- [TASKS]:
A. According to the leukemia passage, about what share of children with acute lymphoblastic leukemia can be cured with combination chemotherapy?
B. List every institution named in the affiliations of the leukemia passage.
C. For each statement, say whether it agrees with the leukemia passage and quote the words that decide it: (i) Treatment-related toxicity is the primary cause of interrupting or stopping chemotherapy. (ii) Only patients with variant TPMT develop toxicity. (iii) The genome-wide analysis was performed in a panel of HapMap cell lines.

- [PASSAGE SHOWN]:
+--

1: St. Jude Children’s Research Hospital, Memphis, USA
2: University of Trieste, Trieste, Italy
3: I.R.C.C.S. “Burlo Garofolo”, Trieste, Italy
4: University Milano Bicocca, Milan, Italy
 
Abstract
Approximately 80% of children with acute lymphoblastic leukemia (ALL) can be cured with combination chemotherapy; 6-mercaptopurine (MP) and methotrexate (MTX) are the cornerstones of continuation therapy for ALL. However, treatment-related toxicity can be life-threatening and is the primary cause of interruption or discontinuation of chemotherapy, leading to an increase in relapse risk. Germline polymorphisms in drug-metabolizing genes can significantly influence efficacy and toxicity of antileukemic therapy. Although genetic polymorphisms in the gene encoding human thiopurine methyltransferase (TPMT) are known to have a marked effect on MP metabolism and toxicity, there are patients with wild-type TPMT who develop toxicity. To increase the understanding of genetic variability leading to differences in TPMT activity, a genome-wide analysis was performed to identify trans-genes whose expression or SNPs are related to TPMT activity in a panel of HapMap cell lines, to be validated in patients with relevant phenotypes of toxicity.

+--

- [ENTRIES PROVIDED]:
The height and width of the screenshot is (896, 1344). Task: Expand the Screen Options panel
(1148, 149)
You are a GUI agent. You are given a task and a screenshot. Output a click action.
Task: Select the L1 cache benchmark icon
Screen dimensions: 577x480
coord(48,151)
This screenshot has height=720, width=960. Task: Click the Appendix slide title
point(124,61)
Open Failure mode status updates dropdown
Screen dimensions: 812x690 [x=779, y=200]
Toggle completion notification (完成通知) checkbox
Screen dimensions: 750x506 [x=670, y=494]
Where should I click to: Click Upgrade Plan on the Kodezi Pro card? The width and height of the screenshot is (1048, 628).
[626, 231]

+--

- [EXERCISE RESULTS]:
A. Approximately 80%.

B. St. Jude Children’s Research Hospital (Memphis, USA); University of Trieste (Trieste, Italy); I.R.C.C.S. “Burlo Garofolo” (Trieste, Italy); University Milano Bicocca (Milan, Italy).

C.
(i) Yes: "treatment-related toxicity can be life-threatening and is the primary cause of interruption or discontinuation of chemotherapy"
(ii) No: "there are patients with wild-type TPMT who develop toxicity"
(iii) Yes: "in a panel of HapMap cell lines"